Takeaway. While high performance ensures that velocity is not compute-bound, low power dissipation translates in lower weight (smaller heatsink), hence able to support higher a (higher roofline). Given that the action throughput of these commonly-used autonomy algorithms and computing platforms are not optimal, we need algorithm-hardware co-design to achieve design points close to the knee-point.

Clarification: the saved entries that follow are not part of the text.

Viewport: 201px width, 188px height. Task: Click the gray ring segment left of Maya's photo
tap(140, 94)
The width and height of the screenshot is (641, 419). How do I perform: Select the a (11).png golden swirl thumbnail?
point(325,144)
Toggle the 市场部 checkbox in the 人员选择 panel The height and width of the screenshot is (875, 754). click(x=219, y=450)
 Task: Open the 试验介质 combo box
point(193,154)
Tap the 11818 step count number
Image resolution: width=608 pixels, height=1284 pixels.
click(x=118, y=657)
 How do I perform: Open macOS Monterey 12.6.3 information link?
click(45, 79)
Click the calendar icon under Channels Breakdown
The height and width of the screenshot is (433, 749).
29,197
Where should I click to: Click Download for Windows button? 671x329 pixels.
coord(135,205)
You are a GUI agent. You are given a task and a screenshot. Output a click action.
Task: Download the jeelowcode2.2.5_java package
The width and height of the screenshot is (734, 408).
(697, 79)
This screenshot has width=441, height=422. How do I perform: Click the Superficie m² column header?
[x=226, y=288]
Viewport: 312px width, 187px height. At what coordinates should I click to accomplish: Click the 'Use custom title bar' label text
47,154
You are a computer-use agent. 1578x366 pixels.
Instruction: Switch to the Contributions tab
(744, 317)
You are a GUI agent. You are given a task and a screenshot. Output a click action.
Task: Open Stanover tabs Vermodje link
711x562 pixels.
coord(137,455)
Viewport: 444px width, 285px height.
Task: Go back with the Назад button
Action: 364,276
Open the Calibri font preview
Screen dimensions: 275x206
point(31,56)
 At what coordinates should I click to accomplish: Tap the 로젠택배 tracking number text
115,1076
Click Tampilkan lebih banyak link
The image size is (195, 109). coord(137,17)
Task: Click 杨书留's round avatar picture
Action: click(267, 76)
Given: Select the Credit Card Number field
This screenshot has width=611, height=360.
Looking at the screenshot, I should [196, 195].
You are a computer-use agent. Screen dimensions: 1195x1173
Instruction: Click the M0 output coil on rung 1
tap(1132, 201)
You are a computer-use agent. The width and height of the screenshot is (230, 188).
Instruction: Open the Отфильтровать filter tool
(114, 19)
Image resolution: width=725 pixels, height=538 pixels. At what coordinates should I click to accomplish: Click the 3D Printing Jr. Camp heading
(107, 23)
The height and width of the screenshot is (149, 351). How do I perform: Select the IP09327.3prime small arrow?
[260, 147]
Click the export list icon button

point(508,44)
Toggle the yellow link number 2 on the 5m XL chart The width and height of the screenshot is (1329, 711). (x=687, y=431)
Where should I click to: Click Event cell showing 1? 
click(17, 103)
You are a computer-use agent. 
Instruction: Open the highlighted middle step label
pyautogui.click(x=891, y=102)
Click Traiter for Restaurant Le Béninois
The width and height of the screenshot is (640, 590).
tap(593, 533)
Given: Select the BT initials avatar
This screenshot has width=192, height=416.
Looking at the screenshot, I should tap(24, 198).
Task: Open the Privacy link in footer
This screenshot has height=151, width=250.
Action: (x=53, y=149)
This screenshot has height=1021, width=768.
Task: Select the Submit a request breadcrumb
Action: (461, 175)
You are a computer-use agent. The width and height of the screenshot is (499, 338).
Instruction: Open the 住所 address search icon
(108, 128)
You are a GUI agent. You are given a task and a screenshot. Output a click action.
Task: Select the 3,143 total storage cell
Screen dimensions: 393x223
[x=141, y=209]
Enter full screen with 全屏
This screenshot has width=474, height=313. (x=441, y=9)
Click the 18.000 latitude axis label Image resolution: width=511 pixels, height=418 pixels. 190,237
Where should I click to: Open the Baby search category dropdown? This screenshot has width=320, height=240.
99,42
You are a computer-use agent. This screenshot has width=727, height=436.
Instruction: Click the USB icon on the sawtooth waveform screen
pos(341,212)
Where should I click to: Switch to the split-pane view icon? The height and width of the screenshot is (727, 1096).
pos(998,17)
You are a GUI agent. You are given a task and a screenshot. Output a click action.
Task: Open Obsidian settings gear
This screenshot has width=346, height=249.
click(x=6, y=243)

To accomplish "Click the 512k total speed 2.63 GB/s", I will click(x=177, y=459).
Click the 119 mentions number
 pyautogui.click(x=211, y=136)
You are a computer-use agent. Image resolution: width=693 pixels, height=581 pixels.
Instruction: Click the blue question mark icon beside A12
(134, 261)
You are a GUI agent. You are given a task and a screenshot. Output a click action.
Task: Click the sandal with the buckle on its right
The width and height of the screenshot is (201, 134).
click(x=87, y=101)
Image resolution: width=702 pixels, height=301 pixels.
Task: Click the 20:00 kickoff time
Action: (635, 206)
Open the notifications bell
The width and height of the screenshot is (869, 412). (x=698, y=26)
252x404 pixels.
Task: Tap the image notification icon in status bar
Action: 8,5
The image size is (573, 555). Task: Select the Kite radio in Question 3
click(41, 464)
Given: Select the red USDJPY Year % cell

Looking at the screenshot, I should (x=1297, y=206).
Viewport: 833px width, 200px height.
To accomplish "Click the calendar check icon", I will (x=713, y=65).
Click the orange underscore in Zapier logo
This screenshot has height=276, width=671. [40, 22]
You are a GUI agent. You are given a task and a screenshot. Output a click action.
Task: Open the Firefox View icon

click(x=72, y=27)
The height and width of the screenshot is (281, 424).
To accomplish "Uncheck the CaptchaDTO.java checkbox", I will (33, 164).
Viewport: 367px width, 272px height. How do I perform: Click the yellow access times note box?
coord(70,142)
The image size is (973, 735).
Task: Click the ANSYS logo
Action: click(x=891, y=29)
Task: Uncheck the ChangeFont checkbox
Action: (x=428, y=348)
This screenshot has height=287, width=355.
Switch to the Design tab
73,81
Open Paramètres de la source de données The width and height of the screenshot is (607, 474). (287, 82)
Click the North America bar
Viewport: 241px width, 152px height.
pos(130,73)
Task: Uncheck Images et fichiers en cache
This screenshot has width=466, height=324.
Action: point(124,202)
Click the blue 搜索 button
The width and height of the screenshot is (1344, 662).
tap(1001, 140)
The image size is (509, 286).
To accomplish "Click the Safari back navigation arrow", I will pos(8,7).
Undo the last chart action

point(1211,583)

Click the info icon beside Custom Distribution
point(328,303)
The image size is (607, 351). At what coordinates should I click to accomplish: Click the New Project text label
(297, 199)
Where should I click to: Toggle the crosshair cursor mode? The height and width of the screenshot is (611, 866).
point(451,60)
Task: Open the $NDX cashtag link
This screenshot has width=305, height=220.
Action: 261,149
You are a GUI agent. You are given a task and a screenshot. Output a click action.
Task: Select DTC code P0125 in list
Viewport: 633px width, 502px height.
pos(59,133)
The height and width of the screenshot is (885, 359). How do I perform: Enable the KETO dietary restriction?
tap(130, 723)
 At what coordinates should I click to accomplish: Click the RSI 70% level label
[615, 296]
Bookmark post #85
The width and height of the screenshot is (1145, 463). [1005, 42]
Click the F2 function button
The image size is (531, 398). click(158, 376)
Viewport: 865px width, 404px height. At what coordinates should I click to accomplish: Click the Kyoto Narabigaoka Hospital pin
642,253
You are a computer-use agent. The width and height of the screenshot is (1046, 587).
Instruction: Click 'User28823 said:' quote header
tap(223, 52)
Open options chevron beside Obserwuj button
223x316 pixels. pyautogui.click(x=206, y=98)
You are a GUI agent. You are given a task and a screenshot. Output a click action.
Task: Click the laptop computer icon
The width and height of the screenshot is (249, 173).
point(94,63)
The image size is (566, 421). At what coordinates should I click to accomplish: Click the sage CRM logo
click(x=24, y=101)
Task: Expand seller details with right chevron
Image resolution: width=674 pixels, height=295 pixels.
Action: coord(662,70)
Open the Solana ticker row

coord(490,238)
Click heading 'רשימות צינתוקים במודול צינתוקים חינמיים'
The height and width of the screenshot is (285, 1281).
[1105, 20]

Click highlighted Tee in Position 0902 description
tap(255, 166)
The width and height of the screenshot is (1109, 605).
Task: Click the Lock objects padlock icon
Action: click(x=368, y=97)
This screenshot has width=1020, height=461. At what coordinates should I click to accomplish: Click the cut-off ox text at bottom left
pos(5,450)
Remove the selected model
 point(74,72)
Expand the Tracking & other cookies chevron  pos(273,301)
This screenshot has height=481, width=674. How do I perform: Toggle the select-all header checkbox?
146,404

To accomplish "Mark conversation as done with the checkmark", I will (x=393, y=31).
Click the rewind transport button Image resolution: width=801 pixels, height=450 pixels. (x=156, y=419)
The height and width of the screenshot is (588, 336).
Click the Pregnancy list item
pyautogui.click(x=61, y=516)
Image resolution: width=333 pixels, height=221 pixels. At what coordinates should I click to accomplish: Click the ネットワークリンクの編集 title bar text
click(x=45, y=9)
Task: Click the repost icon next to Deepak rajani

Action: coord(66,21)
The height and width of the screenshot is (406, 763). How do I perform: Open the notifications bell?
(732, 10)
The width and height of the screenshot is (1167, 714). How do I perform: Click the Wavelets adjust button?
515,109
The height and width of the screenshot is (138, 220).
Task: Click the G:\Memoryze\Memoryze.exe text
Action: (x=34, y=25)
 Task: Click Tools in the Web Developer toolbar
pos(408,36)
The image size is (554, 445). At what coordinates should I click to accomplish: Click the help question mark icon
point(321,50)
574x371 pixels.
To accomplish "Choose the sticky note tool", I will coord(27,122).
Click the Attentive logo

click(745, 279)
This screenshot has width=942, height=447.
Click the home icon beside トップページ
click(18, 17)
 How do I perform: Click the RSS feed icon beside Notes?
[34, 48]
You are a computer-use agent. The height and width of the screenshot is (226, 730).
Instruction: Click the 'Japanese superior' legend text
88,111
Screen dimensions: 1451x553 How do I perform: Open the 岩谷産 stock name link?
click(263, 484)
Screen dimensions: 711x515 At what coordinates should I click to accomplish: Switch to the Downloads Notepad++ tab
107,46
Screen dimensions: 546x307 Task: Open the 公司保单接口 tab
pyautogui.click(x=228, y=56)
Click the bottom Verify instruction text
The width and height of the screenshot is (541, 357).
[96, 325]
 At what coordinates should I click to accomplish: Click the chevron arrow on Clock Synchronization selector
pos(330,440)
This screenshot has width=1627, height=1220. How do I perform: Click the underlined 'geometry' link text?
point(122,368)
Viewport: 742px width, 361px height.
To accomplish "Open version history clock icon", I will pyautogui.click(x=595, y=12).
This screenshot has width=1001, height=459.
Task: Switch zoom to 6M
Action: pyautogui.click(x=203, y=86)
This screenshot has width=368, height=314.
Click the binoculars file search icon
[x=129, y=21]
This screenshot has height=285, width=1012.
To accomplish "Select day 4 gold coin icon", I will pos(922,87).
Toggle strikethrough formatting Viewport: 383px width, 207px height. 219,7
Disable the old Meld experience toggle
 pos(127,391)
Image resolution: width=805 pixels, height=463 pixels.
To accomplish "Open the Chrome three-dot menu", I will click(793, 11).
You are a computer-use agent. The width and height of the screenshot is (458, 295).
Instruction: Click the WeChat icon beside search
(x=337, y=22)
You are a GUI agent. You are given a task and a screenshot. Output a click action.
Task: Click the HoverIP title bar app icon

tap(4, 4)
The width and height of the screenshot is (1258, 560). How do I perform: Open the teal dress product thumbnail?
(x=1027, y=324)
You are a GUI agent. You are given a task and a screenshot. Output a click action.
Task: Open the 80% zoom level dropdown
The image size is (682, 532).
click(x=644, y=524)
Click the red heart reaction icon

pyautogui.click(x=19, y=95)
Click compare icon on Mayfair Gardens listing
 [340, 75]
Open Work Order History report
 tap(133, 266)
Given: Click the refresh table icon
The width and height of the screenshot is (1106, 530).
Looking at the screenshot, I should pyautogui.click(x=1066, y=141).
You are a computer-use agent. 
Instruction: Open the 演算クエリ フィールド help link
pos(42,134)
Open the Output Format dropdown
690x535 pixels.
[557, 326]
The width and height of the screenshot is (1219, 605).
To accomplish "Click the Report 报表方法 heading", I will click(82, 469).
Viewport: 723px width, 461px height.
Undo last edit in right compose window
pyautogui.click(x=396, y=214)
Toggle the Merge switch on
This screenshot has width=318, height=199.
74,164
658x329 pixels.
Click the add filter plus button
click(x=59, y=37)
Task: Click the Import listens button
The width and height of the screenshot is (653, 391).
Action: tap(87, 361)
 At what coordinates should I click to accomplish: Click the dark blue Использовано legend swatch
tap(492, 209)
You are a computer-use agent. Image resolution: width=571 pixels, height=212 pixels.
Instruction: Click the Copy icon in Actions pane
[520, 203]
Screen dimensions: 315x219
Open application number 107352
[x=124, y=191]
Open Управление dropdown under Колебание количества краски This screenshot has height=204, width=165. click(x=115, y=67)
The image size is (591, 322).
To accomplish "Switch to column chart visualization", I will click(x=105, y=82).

Our F-1 analysis motivates the need to determine the best platform (i.e., autonomy algorithm and accelerator design) that will result in a knee-point action throughput while considering drone body dynamics and sensor type. To this end, we introduce the AutoPilot cyber-physical co-design framework. For a given robot’s high-level specification such as its thrust-to-weight ratio, sensor type, target task/environment, the tool automatically finds the optimal NN policy and its accelerator to ensure robust navigation and maximize safe velocity. AutoPilot is made up of three phases (Fig. 6). Phase 1 of AutoPilot takes an input specification of the robot and trains various Neural Network (NN) policies for a given task/environment and measures the effectiveness of these policies in terms of success rate. Phase 2 performs an automated design space exploration (DSE) to find the candidate NN policies and accelerator architectures that are optimal in terms of success rate and hardware power/performance. Phase 3 then uses the F-1 performance model to find the NN policy and its accelerator design, from the various candidates from phase 2, that maximize the velocity and success rate.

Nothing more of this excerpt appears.